5. Robbie Fowler (North Queensland Fury/Perth Glory)
It’s hard to get the image of Robbie Fowler celebrating scoring a goal by ‘snorting’ the goal line out of one’s head, but despite that glaring error of judgement there is also plenty to like about the man Liverpool fans referred to as ‘God’.
A sublimely skilled footballer at his peak, Fowler was a goal-scoring machine, netting an amazing 128 goals in his Premier League career and is one of that league’s all time greats, despite the fact he never lifted the Premiership Cup.
Many regarded that Liverpool side as underachieving and Fowler and some of his teammate’s party boys, so it was no surprise that when he came to Australia the comparisons to the league’s original marquee Dwight Yorke would follow.
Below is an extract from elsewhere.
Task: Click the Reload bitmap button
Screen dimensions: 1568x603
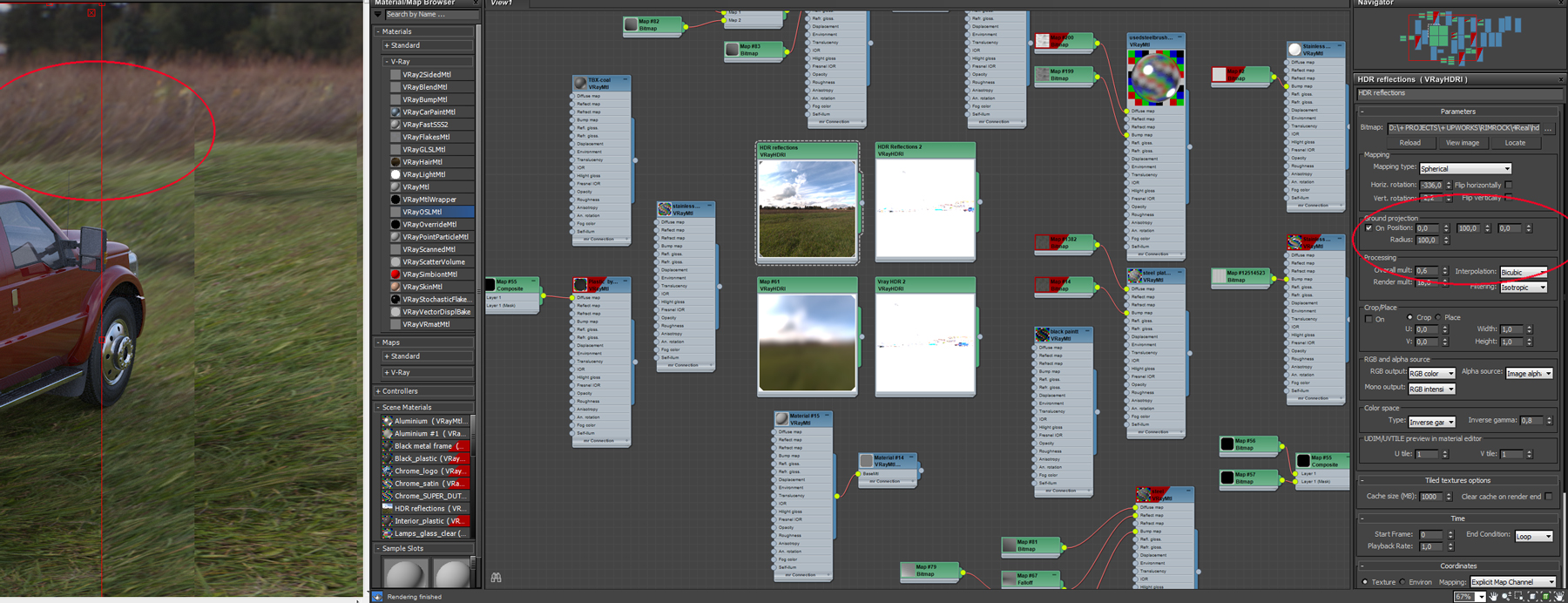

And like Yorke, Fowler would find himself in the public eye, but he also produced the goods on the pitch, albeit in a more inconsistent manner than Yorke.
The inaugural captain of the ultimately doomed Fury, Fowler managed to net nine goals in his debut season and some of those showed he still had the flair and finishing skills he was renowned for, but it wasn’t long till controversy struck.
When he was named on the bench for a match against the Roar, Fowler refused to play and trouble set in, though he finished the season he was quick to join Perth Glory, where his talents continued to flourish and he netted a further nine goals.
Despite his best efforts though the Glory had a dismal year and Fowler despite flashes of brilliance failed to find the goalscoring form he once had, but despite that he is still one of the best strikers the A-League has seen, even if he wasn’t the most influential.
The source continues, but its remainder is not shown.